Hi,
I have a batch of GFF files for bacteria genomes, which have been edited from the original GFF file from NCBI ftp site. In the edited GFF, I have inserted sRNA features. This is an example (dummy example) to illustrate the edited GFF:
##gff-version 3
#!gff-spec-version 1.20
#!processor NCBI annotwriter
##sequence-region NC_016077.1 1 2487765
##species http://www.ncbi.nlm.nih.gov/Taxonomy/Browser/wwwtax.cgi?id=568816
NC_016077.1 RefSeq region 1 2487765 . + . ID=id0;Dbxref=taxon:568816;Is_circular=true;gbkey=Src;genome=chromosome;mol_type=genomic DNA;old-name=Acidaminococcus intestinalis RYC-MR95;strain=RyC-MR95
NC_016077.1 RefSeq CDS 175 1551 . + 0 ID=cds0;Name=YP_004895395.1;Parent=gene0;Note=COG0593;Dbxref=Genbank:YP_004895395.1,GeneID:11266123;gbkey=CDS;product=chromosomal replication initiator protein;protein_id=YP_004895395.1;transl_table=11
NC_016077.1 RefSeq CDS 1626 1778 . + 0 ID=cds1;Name=YP_004895396.1;Parent=gene1;Dbxref=Genbank:YP_004895396.1,GeneID:11264393;gbkey=CDS;product=hypothetical protein;protein_id=YP_004895396.1;transl_table=11
NC_016077.1 RefSeq sRNA 1799 1825 . + 0 ID=sRNA1;Name=sRNA1;Parent=gene2;Dbxref=Genbank:YP_004895397.1,GeneID:11264394;gbkey=sRNA;product=sRNA 1;protein_id=YP_004895397.1;transl_table=11
NC_016077.1 RefSeq CDS 1829 2947 . + 0 ID=cds2;Name=YP_004895397.1;Parent=gene2;Dbxref=Genbank:YP_004895397.1,GeneID:11264394;gbkey=CDS;product=DNA polymerase III;protein_id=YP_004895397.1;transl_table=11
NC_016077.1 RefSeq CDS 2953 4101 . + 0 ID=cds3;Name=YP_004895398.1;Parent=gene3;Dbxref=Genbank:YP_004895398.1,GeneID:11264395;gbkey=CDS;product=recombination protein F;protein_id=YP_004895398.1;transl_table=11
So the bold one is sRNA. I want to extract a gene before and a gene after the sRNA sequence, in this case they are cds1 and cds2. The output should be in tab delimited format so that I could extract the fasta sequence then. In a GFF, there are multiple sRNAs to extract and I have many GFF files to perform this task.
Anyone mind to to help?
Regards
Thanks for the help. I will try this one, looks like it might work well.Having said that I have a lot of GFF to be done, I believe it's just to run the script in bash file, am I right?

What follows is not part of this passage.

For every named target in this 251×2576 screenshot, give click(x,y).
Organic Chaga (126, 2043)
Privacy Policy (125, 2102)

Just curious here, if I am not mistaken, it will take the closest feature to the sRNA that we want right? In my case, I want the one upstream and one downstream of the sRNA, meaning that, for an sRNA, it should have 2 flanking genes.
Another thing is, what if I want to restrict the extraction to certain distance from my sRNA. Let say, 'extract the gene sits next & after the sRNA, provided their distance from sRNA (gap between gene & sRNA) is less than 200bp'? Any idea?
Add
--dist
to report the distance in bases for each queried CDS from its sRNA. Then useawk
to filter the CDS results by the distance threshold of your choice. Edit: See edited answer for code.